EXCERPTED DATA Start Marker
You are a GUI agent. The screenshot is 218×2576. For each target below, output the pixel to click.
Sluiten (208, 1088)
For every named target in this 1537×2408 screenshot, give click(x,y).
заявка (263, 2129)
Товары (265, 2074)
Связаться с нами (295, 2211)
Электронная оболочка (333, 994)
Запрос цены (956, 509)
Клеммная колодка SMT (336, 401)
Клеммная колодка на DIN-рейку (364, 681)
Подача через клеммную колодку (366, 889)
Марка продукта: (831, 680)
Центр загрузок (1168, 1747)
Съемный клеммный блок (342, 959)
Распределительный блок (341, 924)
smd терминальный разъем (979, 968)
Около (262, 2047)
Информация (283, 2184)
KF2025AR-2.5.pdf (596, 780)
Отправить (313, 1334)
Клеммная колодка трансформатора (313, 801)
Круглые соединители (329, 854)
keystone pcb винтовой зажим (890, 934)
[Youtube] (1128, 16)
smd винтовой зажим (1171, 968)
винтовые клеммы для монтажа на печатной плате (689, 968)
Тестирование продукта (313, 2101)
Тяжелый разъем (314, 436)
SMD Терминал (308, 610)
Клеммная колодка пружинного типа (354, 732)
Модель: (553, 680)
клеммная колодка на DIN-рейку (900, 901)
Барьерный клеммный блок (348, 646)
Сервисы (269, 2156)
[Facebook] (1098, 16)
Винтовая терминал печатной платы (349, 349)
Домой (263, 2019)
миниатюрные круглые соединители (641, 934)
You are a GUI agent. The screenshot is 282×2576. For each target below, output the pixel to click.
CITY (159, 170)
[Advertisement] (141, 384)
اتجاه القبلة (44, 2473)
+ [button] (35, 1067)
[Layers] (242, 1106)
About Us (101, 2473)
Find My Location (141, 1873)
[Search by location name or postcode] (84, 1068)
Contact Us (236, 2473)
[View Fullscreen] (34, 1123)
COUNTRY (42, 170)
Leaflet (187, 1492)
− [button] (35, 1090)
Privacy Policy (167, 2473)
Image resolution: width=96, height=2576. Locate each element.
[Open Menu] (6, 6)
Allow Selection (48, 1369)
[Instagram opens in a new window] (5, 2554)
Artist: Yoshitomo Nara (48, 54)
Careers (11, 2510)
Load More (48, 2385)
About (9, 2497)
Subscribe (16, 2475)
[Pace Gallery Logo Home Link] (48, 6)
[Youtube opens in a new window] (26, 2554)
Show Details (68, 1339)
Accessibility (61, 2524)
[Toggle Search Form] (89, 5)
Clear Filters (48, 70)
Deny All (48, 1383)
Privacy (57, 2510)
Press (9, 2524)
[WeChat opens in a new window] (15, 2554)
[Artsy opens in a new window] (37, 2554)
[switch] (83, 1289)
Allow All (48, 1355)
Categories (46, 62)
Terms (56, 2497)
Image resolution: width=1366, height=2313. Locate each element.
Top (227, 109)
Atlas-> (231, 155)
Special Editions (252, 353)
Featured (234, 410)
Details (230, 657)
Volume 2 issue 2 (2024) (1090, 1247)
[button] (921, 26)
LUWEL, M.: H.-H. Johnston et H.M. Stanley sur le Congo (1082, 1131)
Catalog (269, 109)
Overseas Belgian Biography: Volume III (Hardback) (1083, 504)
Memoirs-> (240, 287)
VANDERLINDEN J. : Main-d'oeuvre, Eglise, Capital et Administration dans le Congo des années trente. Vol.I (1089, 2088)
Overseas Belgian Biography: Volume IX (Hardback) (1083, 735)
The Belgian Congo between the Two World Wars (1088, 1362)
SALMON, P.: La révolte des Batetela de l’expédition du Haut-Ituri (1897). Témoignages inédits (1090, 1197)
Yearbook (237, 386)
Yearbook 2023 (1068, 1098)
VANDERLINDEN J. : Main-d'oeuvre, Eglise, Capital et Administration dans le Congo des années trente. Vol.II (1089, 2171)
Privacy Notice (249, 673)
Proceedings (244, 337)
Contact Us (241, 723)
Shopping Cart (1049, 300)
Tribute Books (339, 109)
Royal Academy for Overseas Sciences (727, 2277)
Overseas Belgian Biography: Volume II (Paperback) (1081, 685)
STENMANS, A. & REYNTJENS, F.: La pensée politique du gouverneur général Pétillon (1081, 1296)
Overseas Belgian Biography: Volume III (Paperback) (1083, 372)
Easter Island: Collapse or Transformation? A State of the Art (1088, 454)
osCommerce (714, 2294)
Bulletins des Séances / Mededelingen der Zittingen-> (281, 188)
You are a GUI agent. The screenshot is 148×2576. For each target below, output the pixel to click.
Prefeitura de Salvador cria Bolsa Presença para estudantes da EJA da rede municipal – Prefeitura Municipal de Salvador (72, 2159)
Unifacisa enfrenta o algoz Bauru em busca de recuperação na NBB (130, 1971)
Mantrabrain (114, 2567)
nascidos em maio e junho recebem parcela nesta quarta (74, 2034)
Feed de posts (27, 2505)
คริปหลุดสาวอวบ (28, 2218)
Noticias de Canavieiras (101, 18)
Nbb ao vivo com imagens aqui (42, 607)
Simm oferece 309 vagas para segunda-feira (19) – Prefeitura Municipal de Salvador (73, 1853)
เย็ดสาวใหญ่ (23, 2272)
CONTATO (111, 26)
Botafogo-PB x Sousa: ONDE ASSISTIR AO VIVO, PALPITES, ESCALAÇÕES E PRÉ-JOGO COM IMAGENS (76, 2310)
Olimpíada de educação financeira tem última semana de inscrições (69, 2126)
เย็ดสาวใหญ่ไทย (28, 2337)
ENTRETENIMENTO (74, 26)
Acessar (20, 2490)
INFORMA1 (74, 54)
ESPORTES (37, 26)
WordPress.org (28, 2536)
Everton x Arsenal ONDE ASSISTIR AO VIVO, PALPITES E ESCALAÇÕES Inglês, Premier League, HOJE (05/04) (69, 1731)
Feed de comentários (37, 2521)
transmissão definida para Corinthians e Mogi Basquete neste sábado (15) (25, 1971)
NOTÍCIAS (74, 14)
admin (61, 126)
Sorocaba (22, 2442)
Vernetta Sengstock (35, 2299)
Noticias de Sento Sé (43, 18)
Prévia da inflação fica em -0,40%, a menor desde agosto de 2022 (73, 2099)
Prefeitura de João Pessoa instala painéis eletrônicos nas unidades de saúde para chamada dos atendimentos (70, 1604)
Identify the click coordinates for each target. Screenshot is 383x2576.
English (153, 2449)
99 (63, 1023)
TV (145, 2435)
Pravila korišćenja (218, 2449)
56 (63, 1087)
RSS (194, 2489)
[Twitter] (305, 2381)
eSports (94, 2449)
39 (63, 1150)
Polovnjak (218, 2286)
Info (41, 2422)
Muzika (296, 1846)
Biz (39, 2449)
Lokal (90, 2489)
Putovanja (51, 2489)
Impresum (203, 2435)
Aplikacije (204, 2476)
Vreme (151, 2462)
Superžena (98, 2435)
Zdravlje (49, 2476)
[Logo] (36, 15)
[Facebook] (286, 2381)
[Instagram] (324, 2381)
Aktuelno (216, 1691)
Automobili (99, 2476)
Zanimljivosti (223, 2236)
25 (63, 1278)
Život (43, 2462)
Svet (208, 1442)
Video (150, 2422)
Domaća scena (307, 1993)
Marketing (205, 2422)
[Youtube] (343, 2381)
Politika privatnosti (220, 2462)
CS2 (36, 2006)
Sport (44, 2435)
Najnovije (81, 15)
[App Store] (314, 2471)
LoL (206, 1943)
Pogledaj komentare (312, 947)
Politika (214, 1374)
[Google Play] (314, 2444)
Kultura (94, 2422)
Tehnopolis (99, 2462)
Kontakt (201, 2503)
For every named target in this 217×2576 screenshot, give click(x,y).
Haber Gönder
EXCERPTED DATA End Marker
▸ WHAT THIS TASK INVOLVES
Reproduce each line above exactly.

▸ SOLUTION TO THIS EXERCISE
You are a GUI agent. The screenshot is 218×2576. For each target below, output the pixel to click.
Sluiten (208, 1088)
For every named target in this 1537×2408 screenshot, give click(x,y).
заявка (263, 2129)
Товары (265, 2074)
Связаться с нами (295, 2211)
Электронная оболочка (333, 994)
Запрос цены (956, 509)
Клеммная колодка SMT (336, 401)
Клеммная колодка на DIN-рейку (364, 681)
Подача через клеммную колодку (366, 889)
Марка продукта: (831, 680)
Центр загрузок (1168, 1747)
Съемный клеммный блок (342, 959)
Распределительный блок (341, 924)
smd терминальный разъем (979, 968)
Около (262, 2047)
Информация (283, 2184)
KF2025AR-2.5.pdf (596, 780)
Отправить (313, 1334)
Клеммная колодка трансформатора (313, 801)
Круглые соединители (329, 854)
keystone pcb винтовой зажим (890, 934)
[Youtube] (1128, 16)
smd винтовой зажим (1171, 968)
винтовые клеммы для монтажа на печатной плате (689, 968)
Тестирование продукта (313, 2101)
Тяжелый разъем (314, 436)
SMD Терминал (308, 610)
Клеммная колодка пружинного типа (354, 732)
Модель: (553, 680)
клеммная колодка на DIN-рейку (900, 901)
Барьерный клеммный блок (348, 646)
Сервисы (269, 2156)
[Facebook] (1098, 16)
Винтовая терминал печатной платы (349, 349)
Домой (263, 2019)
миниатюрные круглые соединители (641, 934)
You are a GUI agent. The screenshot is 282×2576. For each target below, output the pixel to click.
CITY (159, 170)
[Advertisement] (141, 384)
اتجاه القبلة (44, 2473)
+ [button] (35, 1067)
[Layers] (242, 1106)
About Us (101, 2473)
Find My Location (141, 1873)
[Search by location name or postcode] (84, 1068)
Contact Us (236, 2473)
[View Fullscreen] (34, 1123)
COUNTRY (42, 170)
Leaflet (187, 1492)
− [button] (35, 1090)
Privacy Policy (167, 2473)
Image resolution: width=96, height=2576. Locate each element.
[Open Menu] (6, 6)
Allow Selection (48, 1369)
[Instagram opens in a new window] (5, 2554)
Artist: Yoshitomo Nara (48, 54)
Careers (11, 2510)
Load More (48, 2385)
About (9, 2497)
Subscribe (16, 2475)
[Pace Gallery Logo Home Link] (48, 6)
[Youtube opens in a new window] (26, 2554)
Show Details (68, 1339)
Accessibility (61, 2524)
[Toggle Search Form] (89, 5)
Clear Filters (48, 70)
Deny All (48, 1383)
Privacy (57, 2510)
Press (9, 2524)
[WeChat opens in a new window] (15, 2554)
[Artsy opens in a new window] (37, 2554)
[switch] (83, 1289)
Allow All (48, 1355)
Categories (46, 62)
Terms (56, 2497)
Image resolution: width=1366, height=2313. Locate each element.
Top (227, 109)
Atlas-> (231, 155)
Special Editions (252, 353)
Featured (234, 410)
Details (230, 657)
Volume 2 issue 2 (2024) (1090, 1247)
[button] (921, 26)
LUWEL, M.: H.-H. Johnston et H.M. Stanley sur le Congo (1082, 1131)
Catalog (269, 109)
Overseas Belgian Biography: Volume III (Hardback) (1083, 504)
Memoirs-> (240, 287)
VANDERLINDEN J. : Main-d'oeuvre, Eglise, Capital et Administration dans le Congo des années trente. Vol.I (1089, 2088)
Overseas Belgian Biography: Volume IX (Hardback) (1083, 735)
The Belgian Congo between the Two World Wars (1088, 1362)
SALMON, P.: La révolte des Batetela de l’expédition du Haut-Ituri (1897). Témoignages inédits (1090, 1197)
Yearbook (237, 386)
Yearbook 2023 (1068, 1098)
VANDERLINDEN J. : Main-d'oeuvre, Eglise, Capital et Administration dans le Congo des années trente. Vol.II (1089, 2171)
Privacy Notice (249, 673)
Proceedings (244, 337)
Contact Us (241, 723)
Shopping Cart (1049, 300)
Tribute Books (339, 109)
Royal Academy for Overseas Sciences (727, 2277)
Overseas Belgian Biography: Volume II (Paperback) (1081, 685)
STENMANS, A. & REYNTJENS, F.: La pensée politique du gouverneur général Pétillon (1081, 1296)
Overseas Belgian Biography: Volume III (Paperback) (1083, 372)
Easter Island: Collapse or Transformation? A State of the Art (1088, 454)
osCommerce (714, 2294)
Bulletins des Séances / Mededelingen der Zittingen-> (281, 188)
You are a GUI agent. The screenshot is 148×2576. For each target below, output the pixel to click.
Prefeitura de Salvador cria Bolsa Presença para estudantes da EJA da rede municipal – Prefeitura Municipal de Salvador (72, 2159)
Unifacisa enfrenta o algoz Bauru em busca de recuperação na NBB (130, 1971)
Mantrabrain (114, 2567)
nascidos em maio e junho recebem parcela nesta quarta (74, 2034)
Feed de posts (27, 2505)
คริปหลุดสาวอวบ (28, 2218)
Noticias de Canavieiras (101, 18)
Nbb ao vivo com imagens aqui (42, 607)
Simm oferece 309 vagas para segunda-feira (19) – Prefeitura Municipal de Salvador (73, 1853)
เย็ดสาวใหญ่ (23, 2272)
CONTATO (111, 26)
Botafogo-PB x Sousa: ONDE ASSISTIR AO VIVO, PALPITES, ESCALAÇÕES E PRÉ-JOGO COM IMAGENS (76, 2310)
Olimpíada de educação financeira tem última semana de inscrições (69, 2126)
เย็ดสาวใหญ่ไทย (28, 2337)
ENTRETENIMENTO (74, 26)
Acessar (20, 2490)
INFORMA1 (74, 54)
ESPORTES (37, 26)
WordPress.org (28, 2536)
Everton x Arsenal ONDE ASSISTIR AO VIVO, PALPITES E ESCALAÇÕES Inglês, Premier League, HOJE (05/04) (69, 1731)
Feed de comentários (37, 2521)
transmissão definida para Corinthians e Mogi Basquete neste sábado (15) (25, 1971)
NOTÍCIAS (74, 14)
admin (61, 126)
Sorocaba (22, 2442)
Vernetta Sengstock (35, 2299)
Noticias de Sento Sé (43, 18)
Prévia da inflação fica em -0,40%, a menor desde agosto de 2022 (73, 2099)
Prefeitura de João Pessoa instala painéis eletrônicos nas unidades de saúde para chamada dos atendimentos (70, 1604)
Identify the click coordinates for each target. Screenshot is 383x2576.
English (153, 2449)
99 (63, 1023)
TV (145, 2435)
Pravila korišćenja (218, 2449)
56 (63, 1087)
RSS (194, 2489)
[Twitter] (305, 2381)
eSports (94, 2449)
39 (63, 1150)
Polovnjak (218, 2286)
Info (41, 2422)
Muzika (296, 1846)
Biz (39, 2449)
Lokal (90, 2489)
Putovanja (51, 2489)
Impresum (203, 2435)
Aplikacije (204, 2476)
Vreme (151, 2462)
Superžena (98, 2435)
Zdravlje (49, 2476)
[Logo] (36, 15)
[Facebook] (286, 2381)
[Instagram] (324, 2381)
Aktuelno (216, 1691)
Automobili (99, 2476)
Zanimljivosti (223, 2236)
25 (63, 1278)
Život (43, 2462)
Svet (208, 1442)
Video (150, 2422)
Domaća scena (307, 1993)
Marketing (205, 2422)
[Youtube] (343, 2381)
Politika privatnosti (220, 2462)
CS2 (36, 2006)
Sport (44, 2435)
Najnovije (81, 15)
[App Store] (314, 2471)
LoL (206, 1943)
Pogledaj komentare (312, 947)
Politika (214, 1374)
[Google Play] (314, 2444)
Kultura (94, 2422)
Tehnopolis (99, 2462)
Kontakt (201, 2503)
For every named target in this 217×2576 screenshot, give click(x,y).
Haber Gönder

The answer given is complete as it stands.